Ford Motor Co. said Monday it plans to get about $18 billion in financing to help fund its restructuring and help make up for anticipated losses in its automotive operations over the next two years.
DETROIT (AP) — Ford Motor Co. said Monday it plans to get about $18 billion in financing to help fund its restructuring and help make up for anticipated losses in its automotive operations over the next two years.
The No. 2 U.S. automaker also said the financing—with its domestic plants and other automotive assets used as collateral—will help protect against a recession or other unanticipated events.
Analysts said it makes the possibility of Ford selling its finance arm less likely but could support bigger restructuring efforts.
Ford said a new five-year senior secured revolving credit facility of about $8 billion is intended to replace Ford’s existing unsecured credit facilities of $6.3 billion.
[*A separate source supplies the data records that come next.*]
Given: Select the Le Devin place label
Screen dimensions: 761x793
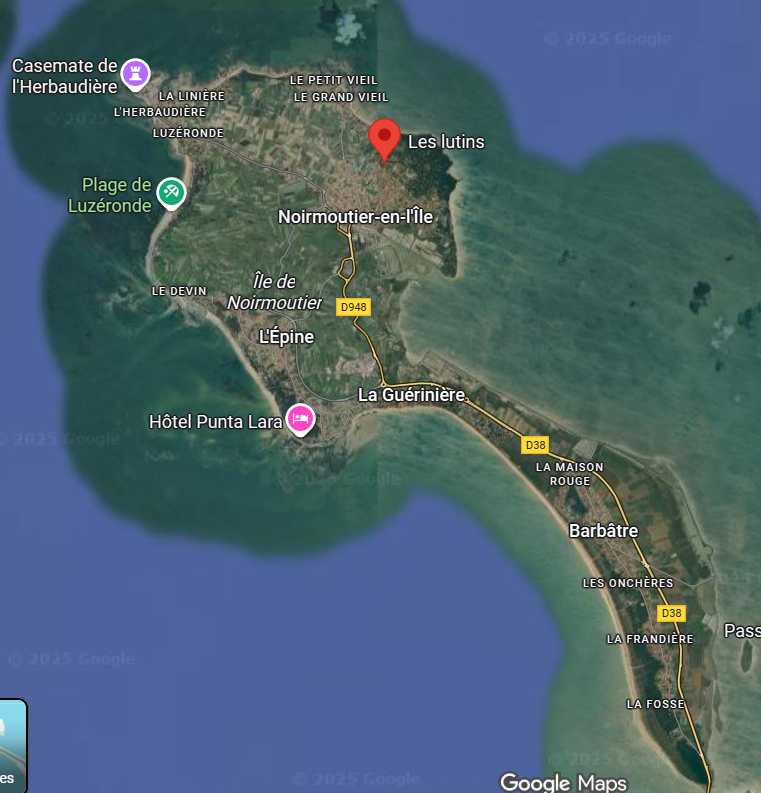Looking at the screenshot, I should coord(179,291).
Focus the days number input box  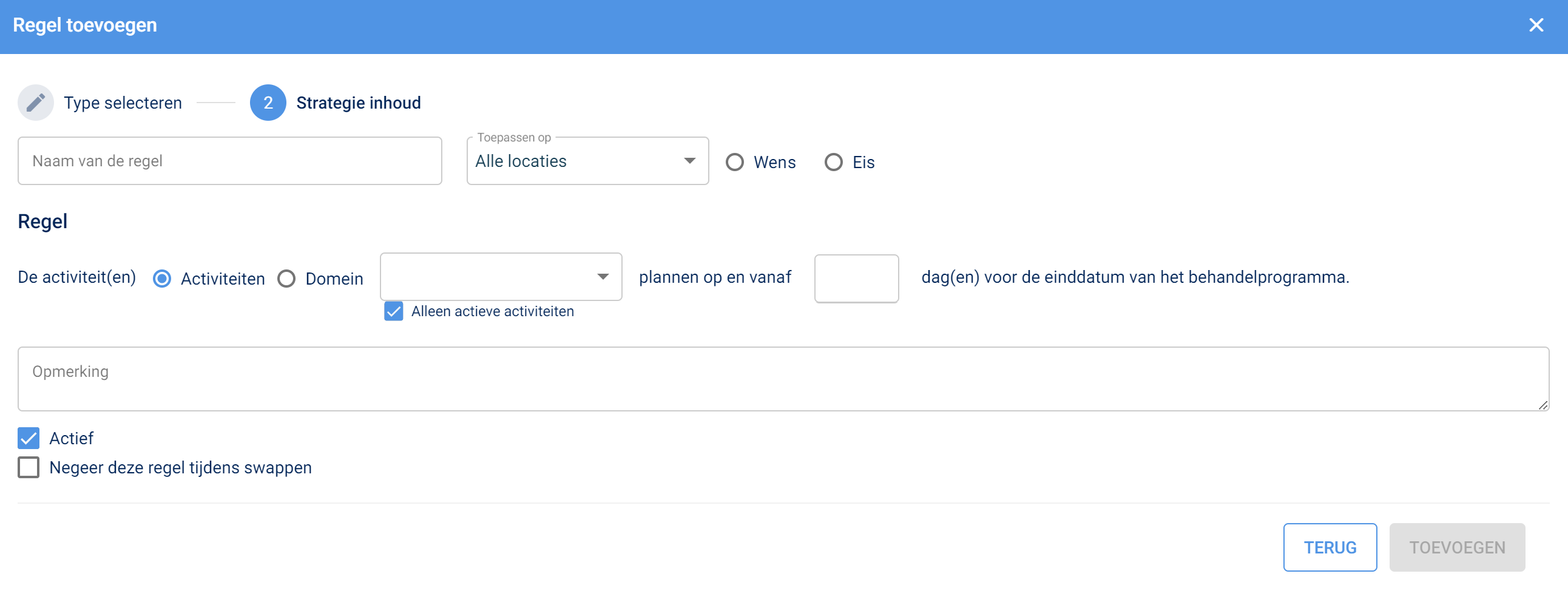(x=856, y=278)
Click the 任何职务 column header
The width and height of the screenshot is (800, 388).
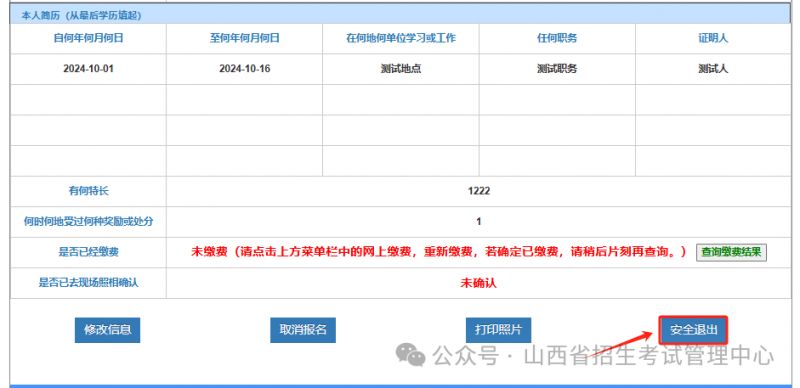click(x=557, y=38)
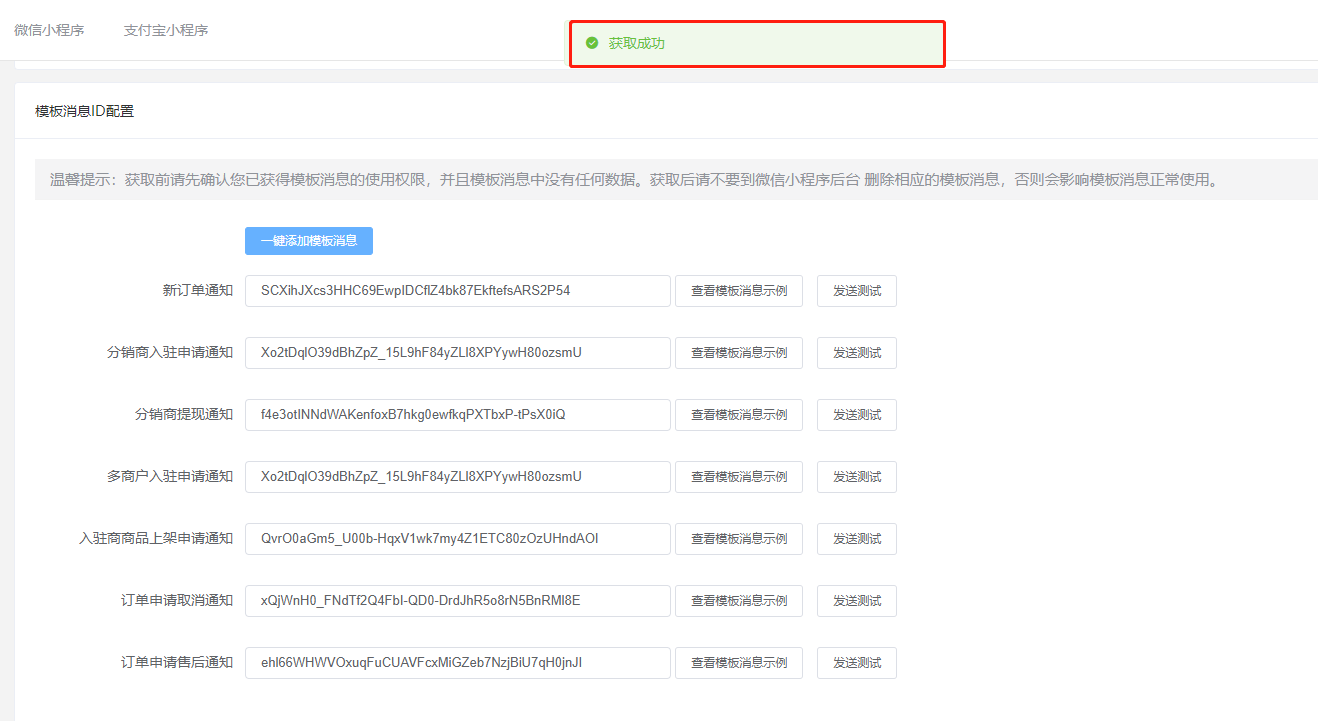The width and height of the screenshot is (1318, 721).
Task: Focus the 订单申请取消通知 ID field
Action: click(x=457, y=601)
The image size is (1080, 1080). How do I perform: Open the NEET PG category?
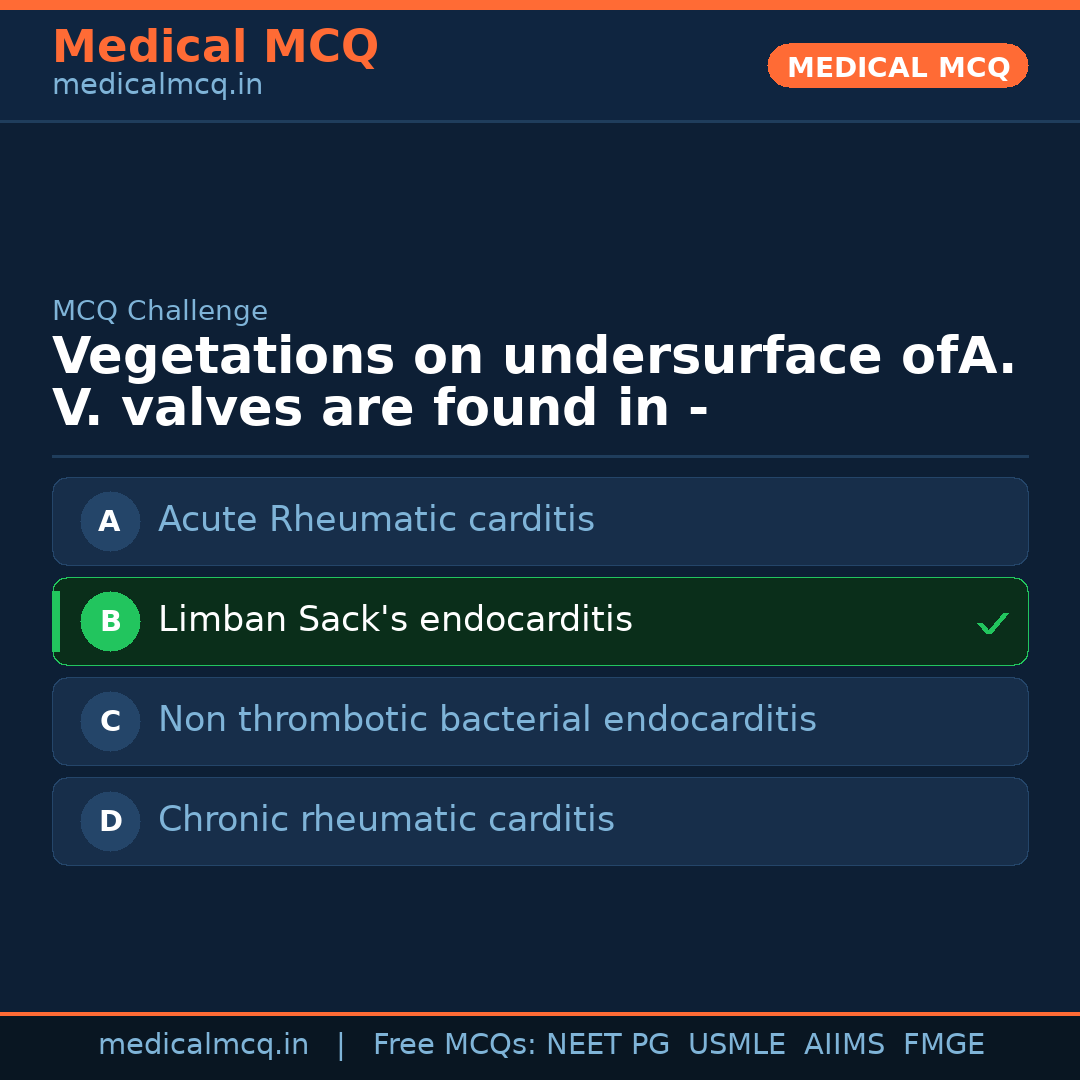click(607, 1043)
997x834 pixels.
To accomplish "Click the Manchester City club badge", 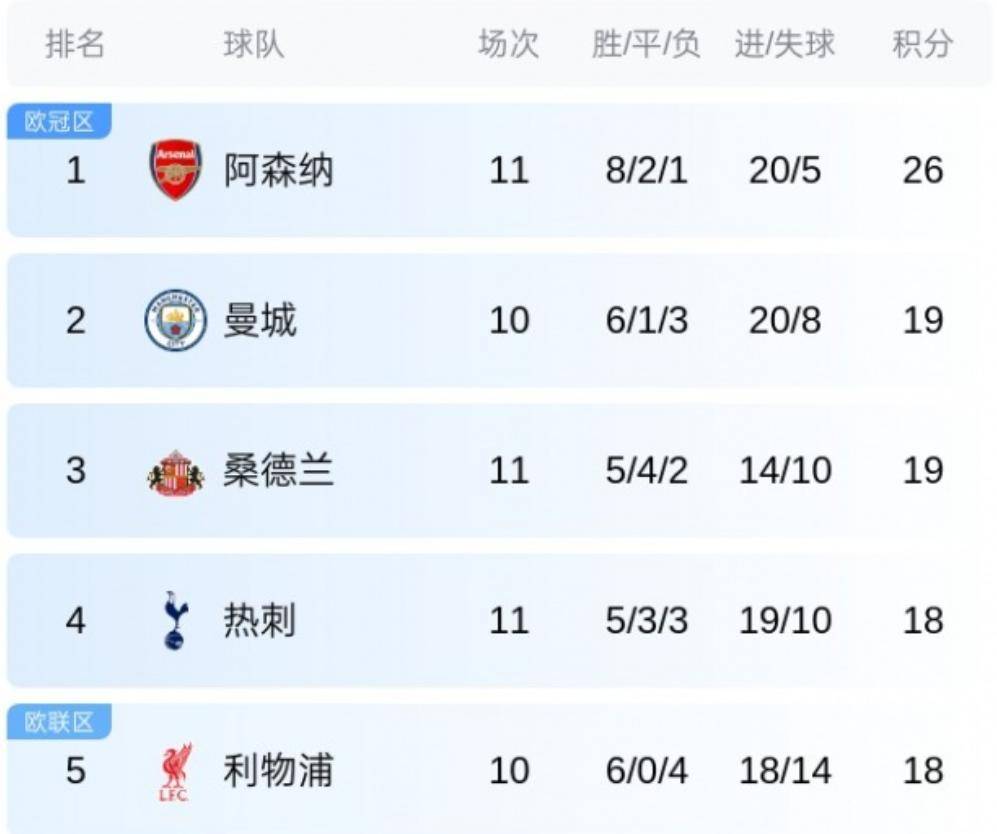I will point(176,320).
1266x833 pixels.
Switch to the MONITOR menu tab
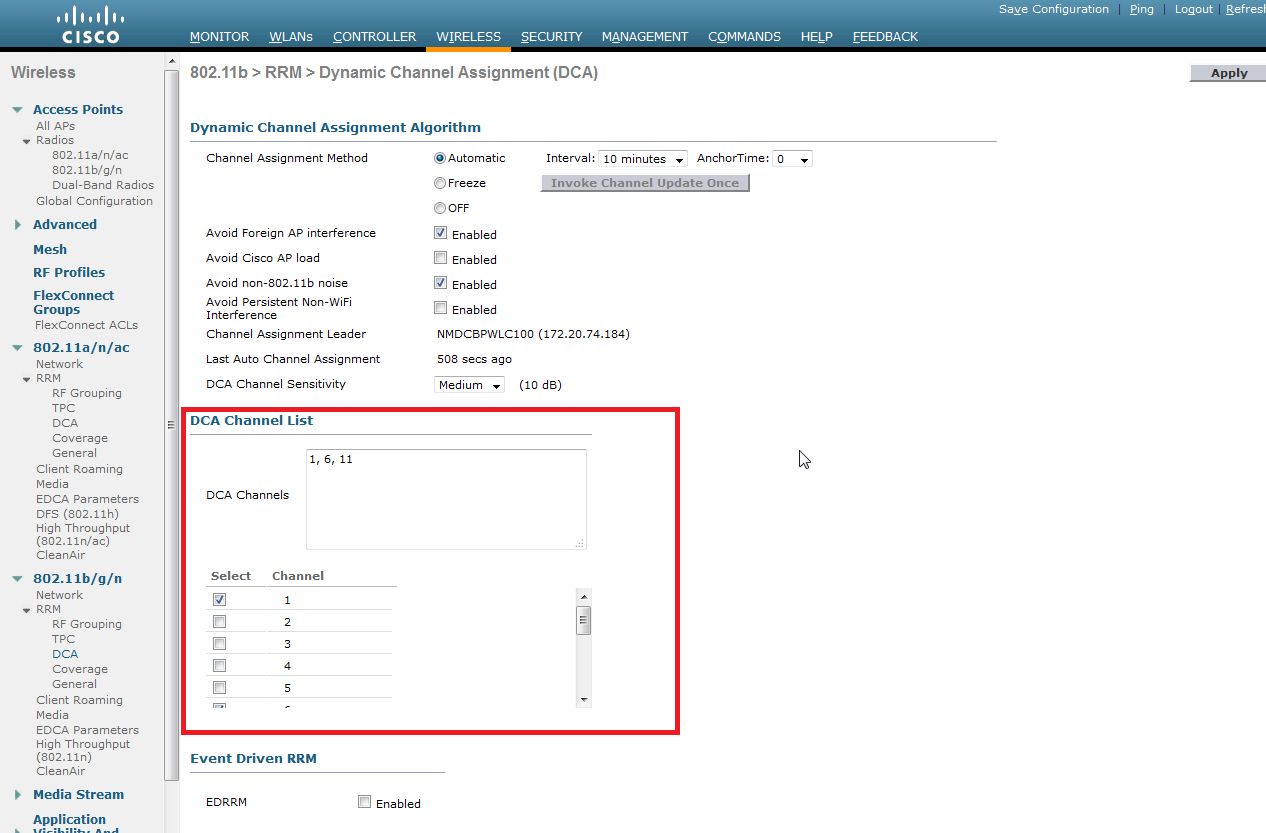pos(219,37)
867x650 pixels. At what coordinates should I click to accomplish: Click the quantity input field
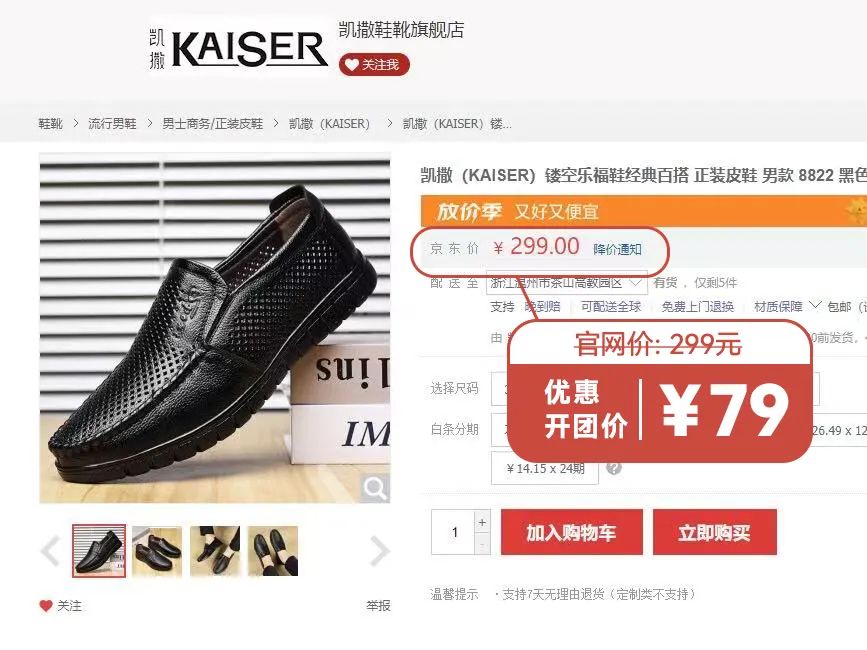click(x=453, y=532)
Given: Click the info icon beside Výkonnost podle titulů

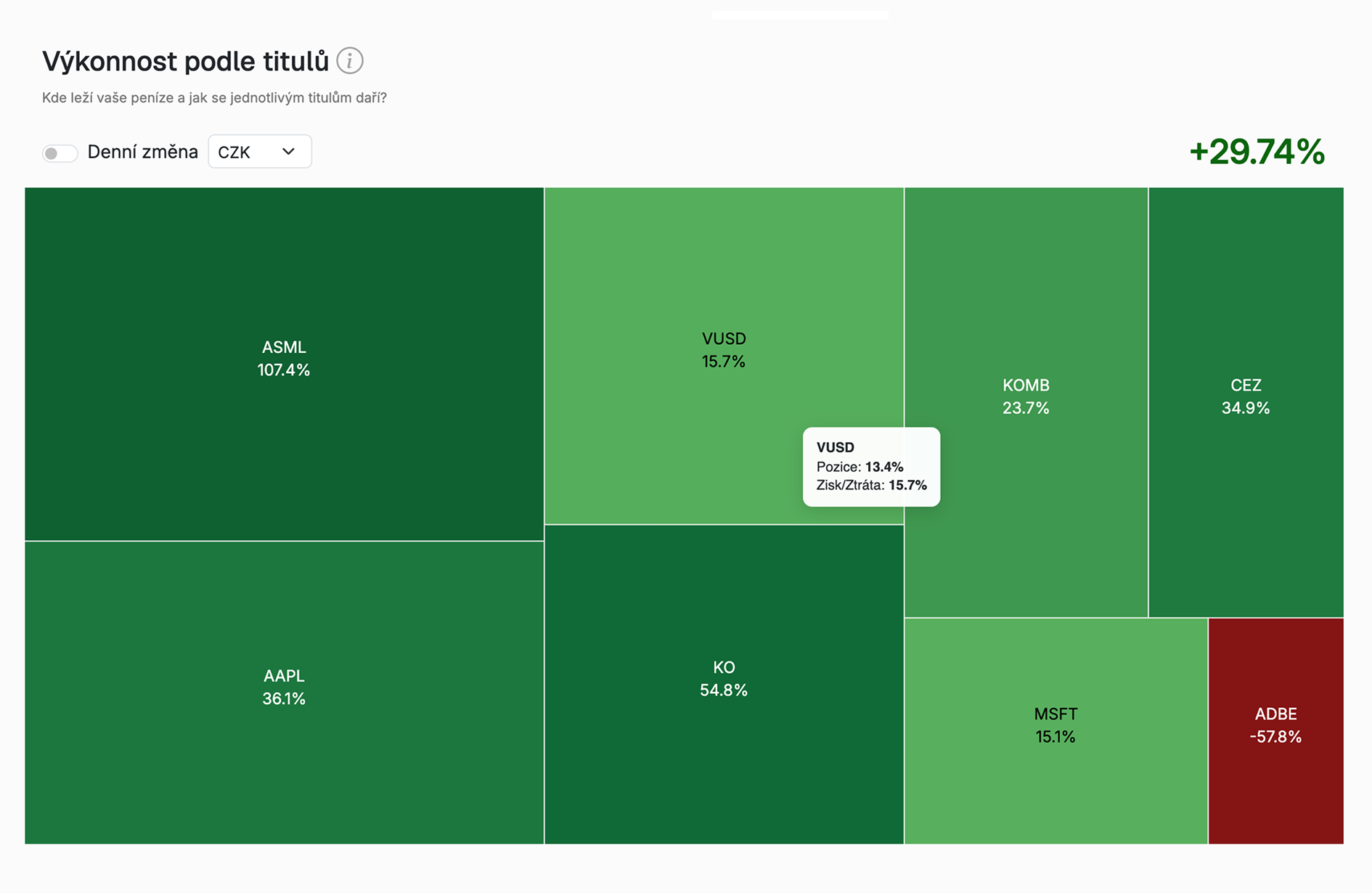Looking at the screenshot, I should (350, 61).
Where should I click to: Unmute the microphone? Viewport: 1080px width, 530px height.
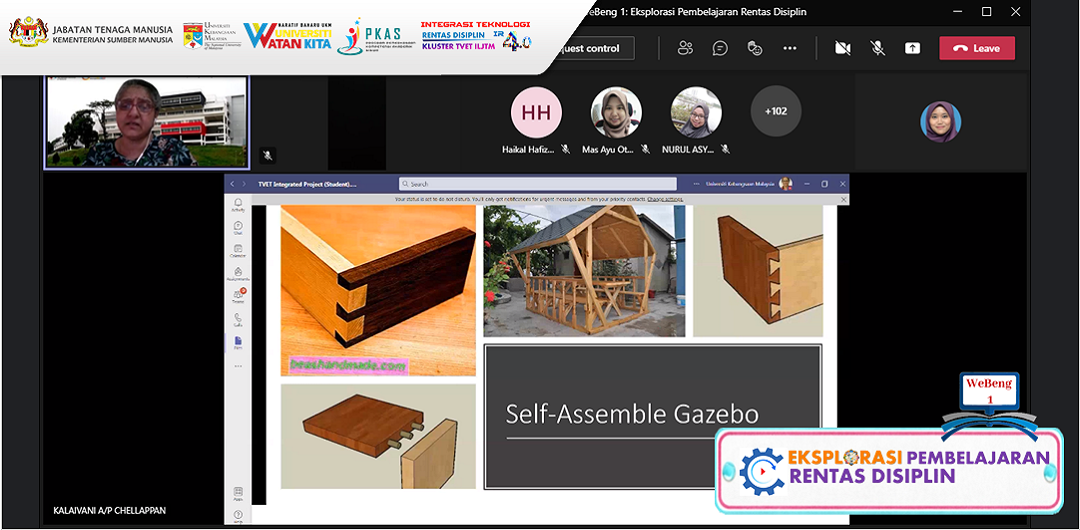[877, 48]
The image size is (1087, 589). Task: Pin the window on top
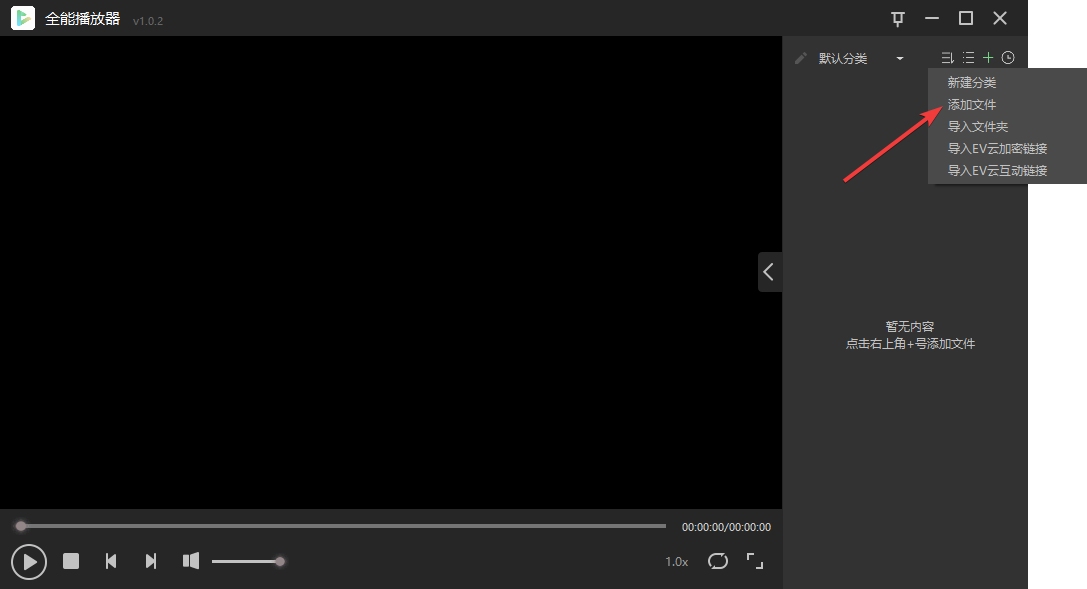coord(898,18)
A senior secured term loan will total about $7 billion, and unsecured capital market transactions will total about $3 billion.
The revolving credit and term loan will be secured by liens on U.S. manufacturing facilities, substantially all of the company’s other domestic automotive assets, certain intellectual property, stock in certain subsidiaries—including Ford Motor Credit Co. and Volvo—and up to $4 billion in cash.
Ford spokeswoman Becky Sanch said it was the first time the company had used assets such as plants to secure financing. Earlier this month, Ford had said it was near an announcement on such a deal.
Ford shares fell 20 cents, or 2.4 percent, to $8.32 in Monday morning trading on the New York Stock Exchange.
Following the transactions, Ford said it will have about $38 billion at year’s end to fund automotive operations. That includes cash, cash equivalents, loaned and marketable securities and available credit facilities.
“The additional liquidity should be sufficient to give Ford the ability to fund itself for several years, even with considerable negative cash flow,” Rod Lache, an analyst for Deutsche Bank, said in a note to investors.
Dearborn-based Ford lost $7 billion during the first nine months of the year and has said it won’t return to profitability until 2009.
The company has offered buyouts and early retirement packages to all 75,000 U.S. production workers and plans to shutter 16 plants to reduce manufacturing capacity to match lower demand for its products as part of its “Way Forward” restructuring plan.
Some Wall Street analysts have questioned why the sale of part of Ford Motor Credit wasn’t part of its restructuring update announced in September. Ford has said it didn’t plan to sell its finance arm.
At least two analysts said Monday that using assets such as Ford Motor Credit to back the secured loans makes it less likely that Ford will sell the credit arm.
Ford expects the transactions to close before Dec. 31. The senior secured credit facilities will be arranged by Citigroup Corporate and Investment Banking, Goldman Sachs Credit Partners L.P. and J.P. Morgan Securities Inc.